On the PC in question I've done a thorough uninstall of all HP drivers, manually deleted all remaining traces of HP files, and manually searched the registry and removed traces og "3300" I could find there. Then rebooted and reinstalled the HP drivers & software from scratch.

Printing works, but scanning is no go: a message pops up about a comm problem with the scanner. Using a network monitor reveals that the scanner drivers are trying to communicate to the OLD IP-address!!!! I located the old IP adress in the registry and changed it to the correct address, but one of the HP*.exe files reverts it back to the old incorrect address after a short while (as evidenced by sysinternal's regmon).

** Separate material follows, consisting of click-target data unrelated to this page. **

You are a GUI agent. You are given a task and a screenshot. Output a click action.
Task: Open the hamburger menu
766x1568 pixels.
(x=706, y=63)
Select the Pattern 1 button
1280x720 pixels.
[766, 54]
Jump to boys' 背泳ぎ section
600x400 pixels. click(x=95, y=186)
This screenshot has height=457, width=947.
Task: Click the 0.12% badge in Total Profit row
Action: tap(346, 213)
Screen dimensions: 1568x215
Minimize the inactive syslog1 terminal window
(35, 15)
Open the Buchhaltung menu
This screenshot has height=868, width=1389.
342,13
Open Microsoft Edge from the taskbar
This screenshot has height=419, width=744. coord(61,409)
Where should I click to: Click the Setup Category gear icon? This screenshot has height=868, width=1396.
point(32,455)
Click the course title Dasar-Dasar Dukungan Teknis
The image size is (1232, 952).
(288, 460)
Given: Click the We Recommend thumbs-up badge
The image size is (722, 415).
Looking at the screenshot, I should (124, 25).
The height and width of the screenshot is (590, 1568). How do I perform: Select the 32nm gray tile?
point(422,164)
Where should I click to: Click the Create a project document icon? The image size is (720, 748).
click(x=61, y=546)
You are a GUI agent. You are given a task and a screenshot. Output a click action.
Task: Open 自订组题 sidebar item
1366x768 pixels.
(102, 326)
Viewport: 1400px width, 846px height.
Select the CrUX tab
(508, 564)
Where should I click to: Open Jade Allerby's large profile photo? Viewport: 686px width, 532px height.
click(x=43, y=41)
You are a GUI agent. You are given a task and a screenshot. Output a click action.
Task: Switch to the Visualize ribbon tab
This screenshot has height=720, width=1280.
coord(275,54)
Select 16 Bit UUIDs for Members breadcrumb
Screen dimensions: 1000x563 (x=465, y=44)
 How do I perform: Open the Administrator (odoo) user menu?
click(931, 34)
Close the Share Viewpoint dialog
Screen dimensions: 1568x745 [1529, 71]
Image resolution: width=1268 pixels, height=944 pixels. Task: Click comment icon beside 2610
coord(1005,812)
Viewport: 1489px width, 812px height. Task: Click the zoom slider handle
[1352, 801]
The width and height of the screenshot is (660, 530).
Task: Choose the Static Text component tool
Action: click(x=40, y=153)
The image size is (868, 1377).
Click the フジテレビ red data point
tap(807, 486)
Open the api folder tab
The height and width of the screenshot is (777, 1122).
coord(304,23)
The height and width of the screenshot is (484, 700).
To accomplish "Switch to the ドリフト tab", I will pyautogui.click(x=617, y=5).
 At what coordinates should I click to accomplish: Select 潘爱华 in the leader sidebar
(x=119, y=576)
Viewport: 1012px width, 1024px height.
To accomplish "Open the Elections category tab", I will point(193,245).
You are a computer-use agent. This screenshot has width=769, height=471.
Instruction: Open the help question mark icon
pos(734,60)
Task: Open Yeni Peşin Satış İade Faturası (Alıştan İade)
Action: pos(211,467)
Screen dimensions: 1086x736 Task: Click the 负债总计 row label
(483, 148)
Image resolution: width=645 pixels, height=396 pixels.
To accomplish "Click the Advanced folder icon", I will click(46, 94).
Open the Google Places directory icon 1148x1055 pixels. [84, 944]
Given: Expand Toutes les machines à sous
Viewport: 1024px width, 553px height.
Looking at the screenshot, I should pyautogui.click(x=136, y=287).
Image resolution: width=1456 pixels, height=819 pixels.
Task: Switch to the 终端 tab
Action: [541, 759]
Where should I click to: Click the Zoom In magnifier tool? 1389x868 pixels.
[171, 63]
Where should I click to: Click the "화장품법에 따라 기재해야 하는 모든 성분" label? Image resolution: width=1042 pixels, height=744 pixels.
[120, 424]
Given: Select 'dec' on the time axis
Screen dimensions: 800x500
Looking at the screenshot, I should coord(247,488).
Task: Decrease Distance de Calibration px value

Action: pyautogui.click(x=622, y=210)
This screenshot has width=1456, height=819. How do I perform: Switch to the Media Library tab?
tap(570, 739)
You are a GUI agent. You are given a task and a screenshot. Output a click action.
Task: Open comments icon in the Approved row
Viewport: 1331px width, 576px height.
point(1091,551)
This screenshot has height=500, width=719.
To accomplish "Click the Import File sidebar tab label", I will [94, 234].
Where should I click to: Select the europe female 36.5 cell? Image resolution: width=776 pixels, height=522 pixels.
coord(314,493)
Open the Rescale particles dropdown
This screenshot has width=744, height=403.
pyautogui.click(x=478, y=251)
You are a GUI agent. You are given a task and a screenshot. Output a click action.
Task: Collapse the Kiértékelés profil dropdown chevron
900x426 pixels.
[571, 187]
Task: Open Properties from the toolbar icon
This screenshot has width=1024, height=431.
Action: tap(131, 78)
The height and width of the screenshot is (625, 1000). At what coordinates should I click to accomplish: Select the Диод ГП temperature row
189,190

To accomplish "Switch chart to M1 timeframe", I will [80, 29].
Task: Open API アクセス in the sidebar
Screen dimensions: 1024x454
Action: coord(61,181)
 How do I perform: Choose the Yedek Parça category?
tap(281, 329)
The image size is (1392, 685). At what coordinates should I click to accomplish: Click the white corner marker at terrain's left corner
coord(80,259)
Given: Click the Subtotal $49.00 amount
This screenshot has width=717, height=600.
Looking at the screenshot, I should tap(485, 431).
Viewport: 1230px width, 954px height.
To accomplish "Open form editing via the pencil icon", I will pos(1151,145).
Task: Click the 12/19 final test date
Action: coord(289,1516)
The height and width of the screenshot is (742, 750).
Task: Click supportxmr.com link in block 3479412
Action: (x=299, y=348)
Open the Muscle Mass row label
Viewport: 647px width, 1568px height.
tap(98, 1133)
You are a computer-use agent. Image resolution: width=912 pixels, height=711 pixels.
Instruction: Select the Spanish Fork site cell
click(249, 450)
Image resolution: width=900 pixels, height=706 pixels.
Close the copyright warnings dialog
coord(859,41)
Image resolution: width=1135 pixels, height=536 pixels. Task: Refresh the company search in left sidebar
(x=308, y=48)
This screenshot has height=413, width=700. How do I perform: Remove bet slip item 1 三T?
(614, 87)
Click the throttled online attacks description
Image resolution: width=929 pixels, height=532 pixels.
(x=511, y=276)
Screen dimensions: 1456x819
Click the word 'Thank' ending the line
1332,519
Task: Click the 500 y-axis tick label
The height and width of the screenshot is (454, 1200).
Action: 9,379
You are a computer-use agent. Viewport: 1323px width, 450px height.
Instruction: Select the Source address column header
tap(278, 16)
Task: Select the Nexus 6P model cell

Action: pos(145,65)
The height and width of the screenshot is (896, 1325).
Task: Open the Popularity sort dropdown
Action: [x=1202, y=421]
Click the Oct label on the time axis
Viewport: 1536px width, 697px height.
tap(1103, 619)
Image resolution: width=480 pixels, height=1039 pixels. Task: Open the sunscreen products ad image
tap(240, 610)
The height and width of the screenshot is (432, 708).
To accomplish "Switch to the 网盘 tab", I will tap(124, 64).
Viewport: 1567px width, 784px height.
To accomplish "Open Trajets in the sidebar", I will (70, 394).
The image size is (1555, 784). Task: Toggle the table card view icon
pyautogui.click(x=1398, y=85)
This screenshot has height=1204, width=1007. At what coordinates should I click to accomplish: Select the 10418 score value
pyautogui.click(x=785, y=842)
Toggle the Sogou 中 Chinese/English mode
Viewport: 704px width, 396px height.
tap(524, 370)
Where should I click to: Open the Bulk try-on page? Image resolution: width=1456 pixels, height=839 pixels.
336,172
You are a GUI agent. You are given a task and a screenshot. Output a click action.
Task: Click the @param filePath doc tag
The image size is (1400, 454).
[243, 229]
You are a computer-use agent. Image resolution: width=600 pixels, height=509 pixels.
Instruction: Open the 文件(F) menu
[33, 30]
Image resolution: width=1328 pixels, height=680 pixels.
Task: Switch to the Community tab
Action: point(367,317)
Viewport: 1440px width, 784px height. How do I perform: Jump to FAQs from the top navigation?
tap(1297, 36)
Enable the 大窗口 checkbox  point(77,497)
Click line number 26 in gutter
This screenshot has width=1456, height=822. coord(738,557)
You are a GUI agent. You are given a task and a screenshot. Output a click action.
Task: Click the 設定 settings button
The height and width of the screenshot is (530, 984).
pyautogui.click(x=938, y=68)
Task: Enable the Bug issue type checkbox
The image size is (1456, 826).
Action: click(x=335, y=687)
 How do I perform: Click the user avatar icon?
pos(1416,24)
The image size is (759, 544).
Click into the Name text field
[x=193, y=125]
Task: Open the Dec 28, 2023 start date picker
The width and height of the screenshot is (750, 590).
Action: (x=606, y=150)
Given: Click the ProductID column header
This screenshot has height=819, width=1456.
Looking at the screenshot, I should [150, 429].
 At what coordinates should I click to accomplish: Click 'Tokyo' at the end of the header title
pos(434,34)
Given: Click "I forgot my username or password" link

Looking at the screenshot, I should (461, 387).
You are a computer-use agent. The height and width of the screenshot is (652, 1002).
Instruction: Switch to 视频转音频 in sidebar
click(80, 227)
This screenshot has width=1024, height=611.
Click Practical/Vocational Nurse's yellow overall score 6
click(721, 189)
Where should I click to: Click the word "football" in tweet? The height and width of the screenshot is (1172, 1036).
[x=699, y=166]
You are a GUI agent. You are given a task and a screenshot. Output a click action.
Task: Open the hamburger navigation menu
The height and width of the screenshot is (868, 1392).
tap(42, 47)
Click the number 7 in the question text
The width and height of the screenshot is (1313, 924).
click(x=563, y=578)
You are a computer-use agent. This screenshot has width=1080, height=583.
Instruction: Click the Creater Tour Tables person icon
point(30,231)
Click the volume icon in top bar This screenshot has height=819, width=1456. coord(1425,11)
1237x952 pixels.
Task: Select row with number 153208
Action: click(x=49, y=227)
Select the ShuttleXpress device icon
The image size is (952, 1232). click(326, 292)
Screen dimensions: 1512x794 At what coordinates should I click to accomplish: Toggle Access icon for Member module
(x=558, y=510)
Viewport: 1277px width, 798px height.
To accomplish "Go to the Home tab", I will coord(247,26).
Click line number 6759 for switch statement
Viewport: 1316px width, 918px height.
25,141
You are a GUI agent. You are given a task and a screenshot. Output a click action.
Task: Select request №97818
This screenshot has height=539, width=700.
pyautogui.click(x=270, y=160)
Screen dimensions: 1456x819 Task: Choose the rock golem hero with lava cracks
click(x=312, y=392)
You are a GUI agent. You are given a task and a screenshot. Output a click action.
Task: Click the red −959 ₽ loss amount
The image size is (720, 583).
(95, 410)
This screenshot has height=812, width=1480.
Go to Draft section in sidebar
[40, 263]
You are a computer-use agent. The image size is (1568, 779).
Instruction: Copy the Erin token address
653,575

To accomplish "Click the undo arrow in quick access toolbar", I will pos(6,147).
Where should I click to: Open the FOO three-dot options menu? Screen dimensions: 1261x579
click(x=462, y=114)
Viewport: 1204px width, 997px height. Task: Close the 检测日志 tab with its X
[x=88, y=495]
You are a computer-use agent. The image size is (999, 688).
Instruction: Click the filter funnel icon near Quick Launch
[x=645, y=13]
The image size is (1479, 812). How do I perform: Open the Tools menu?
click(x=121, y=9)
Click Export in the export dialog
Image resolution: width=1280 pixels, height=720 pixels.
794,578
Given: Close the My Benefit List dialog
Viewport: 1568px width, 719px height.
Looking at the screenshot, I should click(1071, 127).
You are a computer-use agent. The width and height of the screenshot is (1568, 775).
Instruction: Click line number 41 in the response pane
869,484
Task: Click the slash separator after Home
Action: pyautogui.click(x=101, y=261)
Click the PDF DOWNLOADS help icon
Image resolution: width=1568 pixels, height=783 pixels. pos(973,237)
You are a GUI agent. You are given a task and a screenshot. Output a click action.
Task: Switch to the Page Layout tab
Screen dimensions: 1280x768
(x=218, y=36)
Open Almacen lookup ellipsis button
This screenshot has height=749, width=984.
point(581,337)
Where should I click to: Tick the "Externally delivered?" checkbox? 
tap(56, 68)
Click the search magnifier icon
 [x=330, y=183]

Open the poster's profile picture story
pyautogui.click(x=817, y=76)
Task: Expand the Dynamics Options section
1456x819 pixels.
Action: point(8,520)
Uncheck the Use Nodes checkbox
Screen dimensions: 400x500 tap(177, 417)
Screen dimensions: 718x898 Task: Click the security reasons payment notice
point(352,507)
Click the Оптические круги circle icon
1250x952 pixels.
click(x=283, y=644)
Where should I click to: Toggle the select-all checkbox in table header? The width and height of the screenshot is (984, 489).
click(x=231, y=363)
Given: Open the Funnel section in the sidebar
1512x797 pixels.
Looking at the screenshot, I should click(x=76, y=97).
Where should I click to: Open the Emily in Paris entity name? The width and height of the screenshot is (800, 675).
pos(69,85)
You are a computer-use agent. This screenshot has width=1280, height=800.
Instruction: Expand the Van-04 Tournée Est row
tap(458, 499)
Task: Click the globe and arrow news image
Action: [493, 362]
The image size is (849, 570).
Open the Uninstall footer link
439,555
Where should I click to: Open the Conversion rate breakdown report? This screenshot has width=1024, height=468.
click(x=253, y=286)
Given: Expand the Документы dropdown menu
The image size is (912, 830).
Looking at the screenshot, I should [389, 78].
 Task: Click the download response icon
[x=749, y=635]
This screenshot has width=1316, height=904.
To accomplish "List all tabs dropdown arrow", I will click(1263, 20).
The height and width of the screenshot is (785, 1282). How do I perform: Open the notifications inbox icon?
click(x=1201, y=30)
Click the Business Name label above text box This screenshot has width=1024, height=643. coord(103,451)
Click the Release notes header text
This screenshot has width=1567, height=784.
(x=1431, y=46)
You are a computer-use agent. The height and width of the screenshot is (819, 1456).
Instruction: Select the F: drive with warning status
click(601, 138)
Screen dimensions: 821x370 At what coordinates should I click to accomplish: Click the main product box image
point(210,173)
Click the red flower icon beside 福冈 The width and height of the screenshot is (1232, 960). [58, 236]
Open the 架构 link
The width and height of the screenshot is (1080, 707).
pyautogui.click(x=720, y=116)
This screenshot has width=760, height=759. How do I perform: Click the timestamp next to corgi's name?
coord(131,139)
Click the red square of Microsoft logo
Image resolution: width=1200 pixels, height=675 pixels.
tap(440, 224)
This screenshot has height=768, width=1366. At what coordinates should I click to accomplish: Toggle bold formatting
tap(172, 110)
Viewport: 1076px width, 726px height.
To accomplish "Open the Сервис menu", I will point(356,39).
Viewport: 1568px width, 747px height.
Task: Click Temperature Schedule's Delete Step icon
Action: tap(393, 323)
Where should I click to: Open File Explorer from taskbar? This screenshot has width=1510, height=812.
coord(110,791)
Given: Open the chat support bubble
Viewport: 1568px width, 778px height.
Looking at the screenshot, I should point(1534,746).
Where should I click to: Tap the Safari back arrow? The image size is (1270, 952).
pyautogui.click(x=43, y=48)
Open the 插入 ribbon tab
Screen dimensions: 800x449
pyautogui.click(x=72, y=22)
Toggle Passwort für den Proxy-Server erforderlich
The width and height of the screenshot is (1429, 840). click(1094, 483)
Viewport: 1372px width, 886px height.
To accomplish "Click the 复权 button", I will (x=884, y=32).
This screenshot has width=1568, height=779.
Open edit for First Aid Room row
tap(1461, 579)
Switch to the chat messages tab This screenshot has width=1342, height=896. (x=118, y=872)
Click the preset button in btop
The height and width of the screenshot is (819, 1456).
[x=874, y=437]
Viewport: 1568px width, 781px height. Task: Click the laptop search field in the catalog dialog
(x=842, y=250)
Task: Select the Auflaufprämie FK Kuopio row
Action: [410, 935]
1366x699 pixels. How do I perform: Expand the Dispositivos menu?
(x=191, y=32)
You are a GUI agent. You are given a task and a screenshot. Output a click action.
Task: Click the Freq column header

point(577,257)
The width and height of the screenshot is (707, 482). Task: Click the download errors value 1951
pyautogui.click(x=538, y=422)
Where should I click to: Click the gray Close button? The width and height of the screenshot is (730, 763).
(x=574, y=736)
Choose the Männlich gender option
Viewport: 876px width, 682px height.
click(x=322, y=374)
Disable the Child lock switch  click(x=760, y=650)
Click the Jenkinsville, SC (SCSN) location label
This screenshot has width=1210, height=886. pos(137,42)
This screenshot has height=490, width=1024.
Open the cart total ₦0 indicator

This has med *really* frustrated. Where the blazes is the system picking up the old wrong IP from?!


----------



## masterjed (Jul 25, 2009)

Please uninstall the software by openning the cd software disk, open the cd software and look for Util folder. Under Util look for CCC, under CCC look for Uninstall_L4 (uninstallation level 4). Before installing it, please ping the ip address of the printer just to make sure you have a connection from the computer to the printer.


----------



## eoxaal (Aug 20, 2009)

SOLVED!
Well, I was already on my 10th uninstall / reboot /re-install / etc and getting ready to throw the scanner out the window ... ping-ing the printer goes without saying, of course.

Finally, a post in another forum put me on the track. It referred to a "Portinfo" entry in the file "C:\Documents and Settings\All Users\Application Data\HP\Rediscovery\HPNetRed.nrs". It runs out this file A) was READ-ONLY B) Had "Portinfo=errant IP-address" C) Had been missed by all the uninstalls.

Simply resetting the R/O attribute, editing and changing "Portinfo" to the right IP-address and restarting the PML-service did the trick.

Now, why couldn't HP have figured out that and posted an article? Or even better, fixed their dismal install/uninstall software to actually do the intended job.

Full link to the post that helped solve it:
http://forums11.itrc.hp.com/service...073460&admit=109447626+1250850392202+28353475


----------



## masterjed (Jul 25, 2009)

That's great.


----------